Canin's humorous and passionate lecture, "Oxidation of Squalene by Squalene Epoxidase to Form 2,3-Oxidosqualene, or How I Left Medicine for a Career in the Arts," urged doctors to think more like writers. Doctors should use real, everyday words to describe ailments, he said, as opposed to medical jargon, which he said creates a "scientification of medical suffering."
Medical terminology "seems to slow our thinking, keeps us one step removed," he added.
Canin, trained in medicine at Harvard Medical School and the University of California, San Francisco, has spent his career as a fiction writer.
According to Peter Kramer, clinical professor of psychiatry and human behavior, "Canin wrote with such success that after training, he never practiced medicine."
Professor of Medicine Michael Stein described Canin as "a doctor of fiction."
Canin told the audience that when he began college at Stanford University, he was an engineering major with no interest in the humanities. "I'm taking physics and calculus, and to broaden myself, economics" was his philosophy at the time, he said.
However, a book of short stories by John Cheever he read as a first-year changed his life forever. "How can I tell you what that opening passage meant for me?" he said. "I read it and read it, wondering what words, just words, could do for me."
At that moment he knew he wanted to be a writer, he said.

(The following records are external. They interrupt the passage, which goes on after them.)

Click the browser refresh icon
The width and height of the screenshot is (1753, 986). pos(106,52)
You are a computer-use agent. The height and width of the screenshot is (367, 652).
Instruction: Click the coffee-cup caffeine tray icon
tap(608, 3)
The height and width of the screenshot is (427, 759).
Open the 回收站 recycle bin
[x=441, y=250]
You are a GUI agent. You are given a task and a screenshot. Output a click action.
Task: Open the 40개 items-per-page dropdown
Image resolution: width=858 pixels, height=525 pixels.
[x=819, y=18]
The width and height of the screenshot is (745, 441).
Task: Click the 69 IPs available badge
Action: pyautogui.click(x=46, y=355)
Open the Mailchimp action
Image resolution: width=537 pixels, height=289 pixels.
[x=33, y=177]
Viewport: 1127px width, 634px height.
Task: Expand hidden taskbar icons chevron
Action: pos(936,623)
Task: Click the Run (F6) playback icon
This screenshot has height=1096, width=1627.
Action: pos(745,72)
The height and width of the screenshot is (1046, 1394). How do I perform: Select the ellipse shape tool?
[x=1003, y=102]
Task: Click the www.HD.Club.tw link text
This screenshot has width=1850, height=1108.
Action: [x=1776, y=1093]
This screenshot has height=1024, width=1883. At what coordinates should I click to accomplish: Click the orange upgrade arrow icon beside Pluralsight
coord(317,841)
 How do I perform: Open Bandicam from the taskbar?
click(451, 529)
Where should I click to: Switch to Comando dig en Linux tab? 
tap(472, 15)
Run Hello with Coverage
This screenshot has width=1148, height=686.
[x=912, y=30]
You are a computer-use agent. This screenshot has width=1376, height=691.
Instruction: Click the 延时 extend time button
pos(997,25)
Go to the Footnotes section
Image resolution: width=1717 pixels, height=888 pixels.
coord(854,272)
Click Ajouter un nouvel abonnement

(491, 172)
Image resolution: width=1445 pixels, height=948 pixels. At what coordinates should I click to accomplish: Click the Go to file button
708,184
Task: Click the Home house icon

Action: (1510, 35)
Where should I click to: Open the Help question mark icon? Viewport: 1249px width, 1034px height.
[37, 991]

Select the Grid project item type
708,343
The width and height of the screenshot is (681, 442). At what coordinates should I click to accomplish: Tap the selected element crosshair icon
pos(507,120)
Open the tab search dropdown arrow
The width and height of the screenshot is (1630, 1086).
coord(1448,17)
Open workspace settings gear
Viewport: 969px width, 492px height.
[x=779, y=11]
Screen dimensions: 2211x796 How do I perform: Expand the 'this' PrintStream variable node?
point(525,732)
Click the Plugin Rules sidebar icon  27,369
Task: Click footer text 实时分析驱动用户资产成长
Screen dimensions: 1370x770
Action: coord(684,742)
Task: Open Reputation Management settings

During his subsequent experiences in postgraduate writing and medical training, Canin began to see the connections between the two fields. Both are ultimately about humanity and require empathy most of all, he said.
"If you're interested in writing, you're interested in the human condition," he told The Herald, adding that this interest makes for a good doctor.
However, he expressed regret that the medical field does not place a greater emphasis on the humanity of medicine. The technical language of the profession glosses over the suffering of patients and causes doctors to be less empathetic, he said.
"Words have images that go along with them. ... That's lost in medicine," he said. However, using the real words might sometimes be too painful, he added.
Canin also gave advice to aspiring writers. "Write one word a day, because the first word is the key," he said. He added that being a writer takes both talent and character, but talent is much more common.
Canin described his experience in medicine as providing both his inspiration and discipline as a writer. Invention for a writer relies on being able to imagine you are someone else, he said, adding that he obtained this ability from his experience in medicine.
The Sheridan Lectureship is an annual event, organized by the University's medical school. Founded in 1993 by Clinical Professor Emerita of Psychiatry and Human Behavior Lynn Epstein, it seeks to reconcile medicine and humanities by creating a forum for literary scholars who write about illness.
Epstein told The Herald that the goal of the lectureship is "to help people understand the illness experience." Literature does just that by "taking you outside yourself," she said.
The audience, which included many students of medicine and writing, was very receptive to the speech. "I thought it was fantastic, amazing," said Leslie Wei '05. "I love his attitude about writing, that it is hard."
Kramer concurred. "(The lecture) was remarkable ... (Canin) prepared something especially for the occasion," he said, predicting that the material for Tuesday's lecture would be publishable as an essay.
Students seemed struck by Canin's empathy. One student, Jenna Kanter '05, expressed regret that Canin did not stay in the medical profession, given his humane approach to medicine.
Canin said that if he were to return to the profession, he would like to be on the admission committee of a medical school, so he could pick humane and empathetic medical students.